Le due ragazze americane che mercoledì scorso hanno denunciato di essere state stuprate da due militari a Firenze non avrebbero stipulato un'assicurazione sullo stupro. Lo afferma il legale di una delle due giovani, Gabriele Zanobini, il quale fa sapere che la sua assistita è ancora molto provata per la violenza subita.
"Le due ragazze non hanno stipulato alcuna assicurazione specifica sulla violenza sessuale, ma la polizza è automatica per tutti gli studenti americani che vengono in Italia ed è di natura generica", afferma l'avvocato dell'americana.
Quella difussa potrebbe quindi essere una bufala creata ad hoc da alcuni giornali per screditare le presunte vittime. Sull'episodio appaiono, inoltre, nuove prove. Una delle due ragazze avrebbe fotografato e filmato uno dei due mentre abusavano la sua amica. Il video potrebbe essere una prova schiacciante che il rapporto non è stato consensuale. Questo perché la studentessa mentre veniva abusata gridava "bastard, bastard".
I due Carabinieri sono stati immediatamente sospesi per aver usato l'auto di servizio per fini diversi dal servizio che prestavano.

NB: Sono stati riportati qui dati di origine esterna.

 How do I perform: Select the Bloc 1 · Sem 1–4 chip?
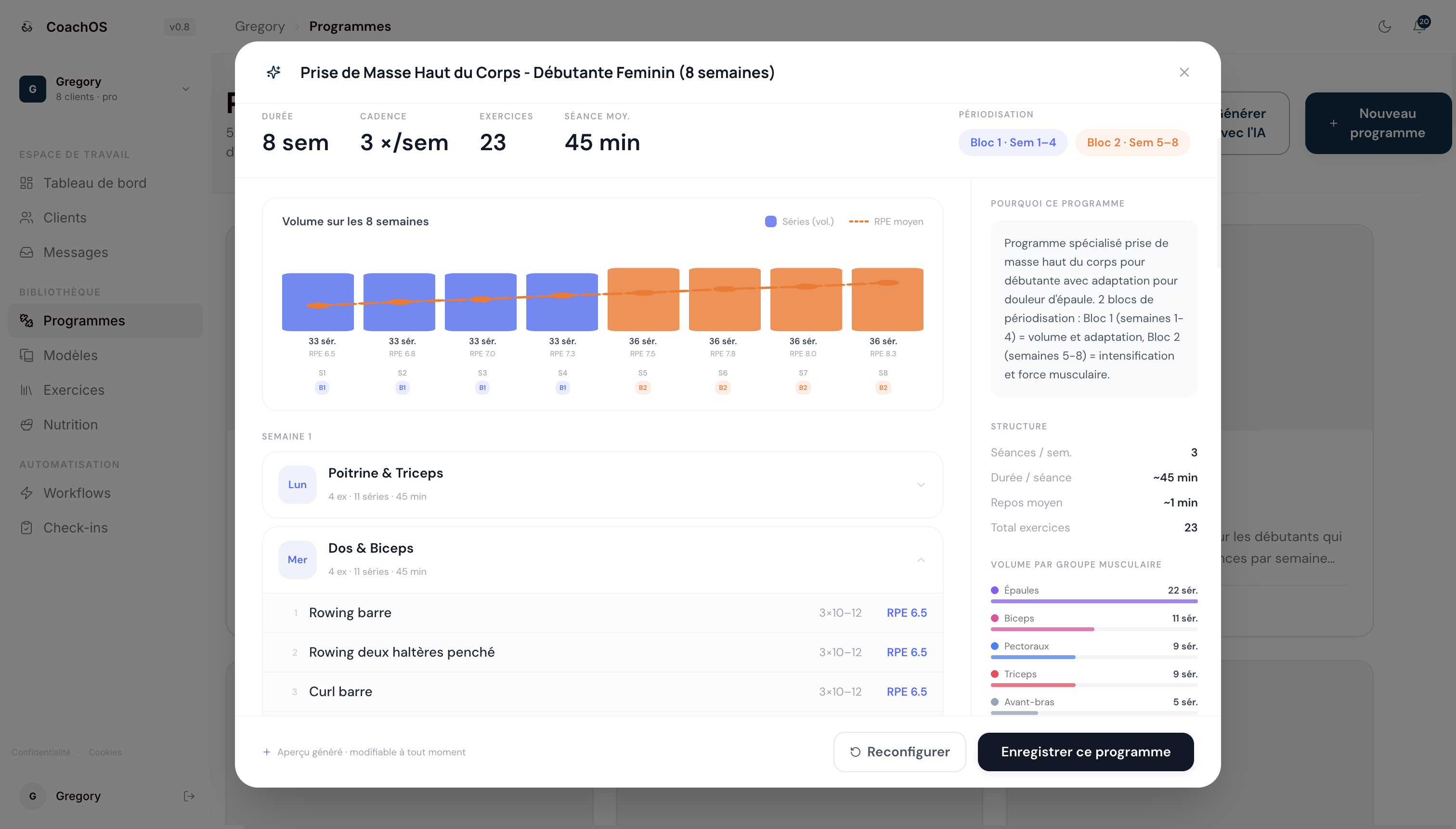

Ora sono indagati per violenza sessuale, aggravata dal fatto che sono Carabinieri, che erano in servizio al momento del fatto e che le giovani erano in forte stato di ebbrezza, una non riusciva nemmeno a stare in piedi.
Alcuni abusi di potere delle forze dell'ordine
La vicenda richiama alla mente precedenti di presunto abuso di potere da parte delle forze dell'ordine. In breve alcuni fatti di cronaca tra quelli che hanno destato più scalpore.
- Caso Diaz. Qualche mese fa, la Corte di Strasburgo ha condannato l'Italia per non aver leggi adeguate per punire i gravissimi fatti avvenuti nella scuola Diaz ai danni di 43 manifestanti durante il G8 a Genova nel 2001. Le vittime furono trattenute dalle forze dell'ordine senza un mandato di arresto e rese vittime di violenze disumane.
- Caso Aldrovandi. Il 27 settembre del 2005 Federico Aldrovandi, studente di 18 anni, viene fermato in stato di ebbrezza a Bologna da una pattuglia della polizia.
Nella vettura di servizio c'erano a bordo gli agenti Enzo Pontani e Luca Pollastri. Poco dopo ne arriva una seconda con gli agenti Monica Segatto e Paolo Forlani. I quattro picchiano a morte il ragazzo e sostengono durante la difesa che la vittima aveva assunto sostanze stupefacenti e cheaveva aggredito i poliziotti. Dopo un difficile iter giudiziario, i quattro agenti sono stati condannati nel 2009 a 3 anni e sei mesi per eccesso colposo di legittimo uso delle armi.
- Caso Cucchi. il 15 ottobre del 2009 morì in circostanze violente Stefano Cucchi, un trentenne romano con problemi di droga. Il giovane fu fermato in possesso di una quantità di sostanze stupefacenti non consentita dalla legge (21 grammi).
Quando lo videro in aula durante il processo, il ragazzo presentava segni di evidenti percosse. Dopo l'udienza viene visitato per gravissime lesioni da percosse ma Stefano rifiuta il ricovero e verrà trasportato a Regina Coeli dove le sue condizioni peggiorarono fino alla morte. Dopo la morte del giovane furono indagati medici e agenti della penitenziaria.
- Caso Uva. Nel 2016 la corte di Assiste assolve 4 poliziotti e 6 carabinieri indagati per aver picchiato a morte Giuseppe Uva la notte del 14 giugno del 2008. Giuseppe quando fu fermato in stato di ebbrezza assieme all'amico Alberto Biggiogero, mentre compivano atti vandalici. Proprio l'amico fornirà testimonianze su quello che stava accadendo quella notte a Uva.
L'uomo affermò che in caserma lo stavano massacrando e stuprando e che un carabiniere affermò "Uva proprio te cercavo, te la farò pagare". Inutili i tentativi di chiamare i soccorsi.
- Caso Magherini. Qualcuno nellla notte tra il 2 e il 3 marzo del 2014 chiamò i carabinieri, vedendo che Riccardo Magherini, ex calciatore di 40 anni, stava dando in escandescenze dopo aver assunto sostanze stupefacenti. L'uomo morì quella sera durante le suppliche e richieste di soccorso, come confermarono le immagini riprese da un telefonino. Alcuni testimoni riferirono di aver visto i militari prendere a calci la vittima durante le fasi di arresto. L'uomo morì per asfissia da posizione e per le percosse subite. Dopo vari depistaggi, i tre militari, il 13 luglio del 2016, furono condannati a 8 anni e sette mesi.